#### [TASK TO COMPLETE]
Once you have reviewed the listing below, restate it word for word.

#### [TASK INPUT]
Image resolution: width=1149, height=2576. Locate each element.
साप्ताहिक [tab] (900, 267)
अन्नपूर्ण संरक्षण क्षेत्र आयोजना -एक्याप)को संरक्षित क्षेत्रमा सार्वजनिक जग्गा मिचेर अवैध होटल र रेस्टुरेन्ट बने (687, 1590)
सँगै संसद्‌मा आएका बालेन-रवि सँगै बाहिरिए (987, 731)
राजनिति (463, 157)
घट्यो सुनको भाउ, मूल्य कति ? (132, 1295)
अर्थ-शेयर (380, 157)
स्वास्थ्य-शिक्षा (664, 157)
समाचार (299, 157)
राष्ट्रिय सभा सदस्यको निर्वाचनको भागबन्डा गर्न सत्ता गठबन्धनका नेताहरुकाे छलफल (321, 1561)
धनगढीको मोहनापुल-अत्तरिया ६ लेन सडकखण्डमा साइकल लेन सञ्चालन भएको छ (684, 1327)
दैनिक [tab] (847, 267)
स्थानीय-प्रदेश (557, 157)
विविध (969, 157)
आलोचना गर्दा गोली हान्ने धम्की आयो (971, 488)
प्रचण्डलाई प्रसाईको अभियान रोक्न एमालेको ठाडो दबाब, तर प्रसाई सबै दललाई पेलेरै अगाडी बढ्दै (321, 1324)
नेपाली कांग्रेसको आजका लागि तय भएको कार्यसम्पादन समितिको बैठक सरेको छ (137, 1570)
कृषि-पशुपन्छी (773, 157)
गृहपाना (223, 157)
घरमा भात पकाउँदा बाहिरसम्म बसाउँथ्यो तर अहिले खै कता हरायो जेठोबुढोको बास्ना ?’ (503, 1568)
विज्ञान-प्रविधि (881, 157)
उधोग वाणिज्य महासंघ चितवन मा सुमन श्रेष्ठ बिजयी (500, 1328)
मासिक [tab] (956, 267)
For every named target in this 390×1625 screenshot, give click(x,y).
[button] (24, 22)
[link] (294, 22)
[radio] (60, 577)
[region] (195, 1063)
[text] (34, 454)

#### [TASK OUTPUT]
Image resolution: width=1149, height=2576. Locate each element.
साप्ताहिक [tab] (900, 267)
अन्नपूर्ण संरक्षण क्षेत्र आयोजना -एक्याप)को संरक्षित क्षेत्रमा सार्वजनिक जग्गा मिचेर अवैध होटल र रेस्टुरेन्ट बने (687, 1590)
सँगै संसद्‌मा आएका बालेन-रवि सँगै बाहिरिए (987, 731)
राजनिति (463, 157)
घट्यो सुनको भाउ, मूल्य कति ? (132, 1295)
अर्थ-शेयर (380, 157)
स्वास्थ्य-शिक्षा (664, 157)
समाचार (299, 157)
राष्ट्रिय सभा सदस्यको निर्वाचनको भागबन्डा गर्न सत्ता गठबन्धनका नेताहरुकाे छलफल (321, 1561)
धनगढीको मोहनापुल-अत्तरिया ६ लेन सडकखण्डमा साइकल लेन सञ्चालन भएको छ (684, 1327)
दैनिक [tab] (847, 267)
स्थानीय-प्रदेश (557, 157)
विविध (969, 157)
आलोचना गर्दा गोली हान्ने धम्की आयो (971, 488)
प्रचण्डलाई प्रसाईको अभियान रोक्न एमालेको ठाडो दबाब, तर प्रसाई सबै दललाई पेलेरै अगाडी बढ्दै (321, 1324)
नेपाली कांग्रेसको आजका लागि तय भएको कार्यसम्पादन समितिको बैठक सरेको छ (137, 1570)
कृषि-पशुपन्छी (773, 157)
गृहपाना (223, 157)
घरमा भात पकाउँदा बाहिरसम्म बसाउँथ्यो तर अहिले खै कता हरायो जेठोबुढोको बास्ना ?’ (503, 1568)
विज्ञान-प्रविधि (881, 157)
उधोग वाणिज्य महासंघ चितवन मा सुमन श्रेष्ठ बिजयी (500, 1328)
मासिक [tab] (956, 267)
For every named target in this 390×1625 screenshot, give click(x,y).
[button] (24, 22)
[link] (294, 22)
[radio] (60, 577)
[region] (195, 1063)
[text] (34, 454)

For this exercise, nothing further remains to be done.